In het Waterplan worden maatregelen aangegeven voor de Kloosterzielstreng, Kostverloren en de Reest. Maatregelen die worden voorgesteld voor de Kloosterzielstreng en de Kostverlorenstreng zijn onder andere: de aanleg van natuurvriendelijke oevers en het verwijderen van oeververharding, aanleggen van vispassages, natuurlijk peilbeheer. Maatregelen welke zijn voorgesteld voor de Reest zijn onder andere: aanleg greppels in beekdal, verbinding met benedenloop herstellen, natuurlijk randenbeheer.

2.2.4 Waterschappen

Waterbeheerplan 2010 – 2015

Het plangebied is gelegen binnen het beheergebied van het Waterschap Groot Salland en het Waterschap Reest en Wieden.

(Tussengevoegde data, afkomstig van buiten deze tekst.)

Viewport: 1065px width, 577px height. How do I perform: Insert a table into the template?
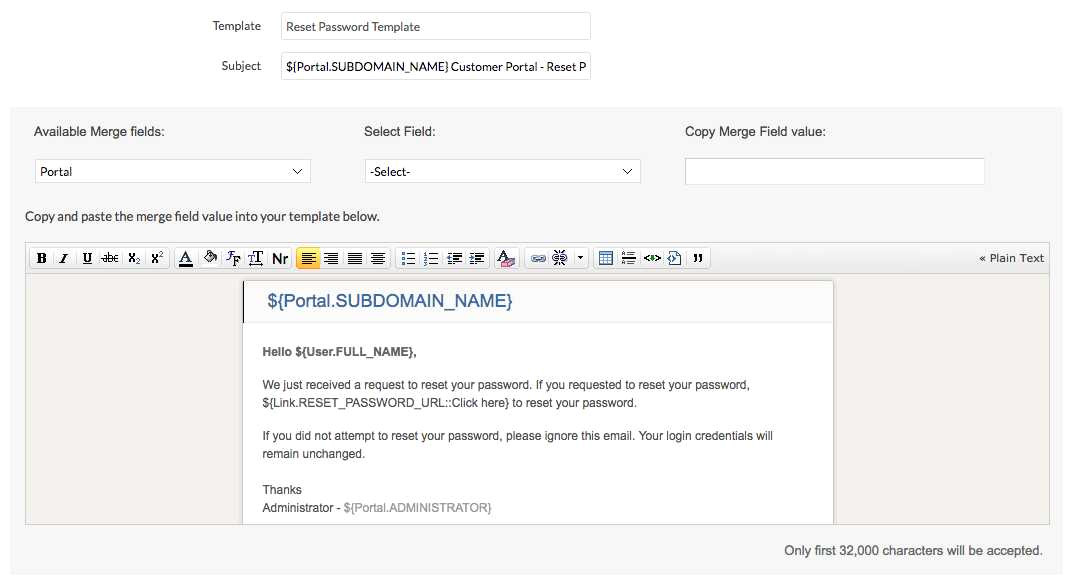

De waterschappen Groot Salland, Reest en Wieden, Regge en Dinkel, Rijn en IJssel en Velt en Vecht hebben hun doelstellingen vervat in het Waterbeheerplan 2010 - 2015. De waterschappen werken vanuit drie kerntaken, welke in de toekomst zorgen voor veiligheid, watersysteembeheer en beheer van de afvalwaterketen. Het gaat om voldoende schoon water, veilig wonen en werken. Deze kerntaken worden zoveel mogelijk in samenhang uitgevoerd. Ook integratie met wonen, recreatie, plattelandsontwikkeling en stadsvernieuwing is noodzakelijk. De Omgevingsvisie Overijssel is kaderstellend voor het waterbeheerplan. In de provinciale verordening zijn eisen gesteld aan de voorbereiding, opzet en vaststelling van een waterbeheerplan. Het waterbeheerplan is meer gericht op de uitvoering.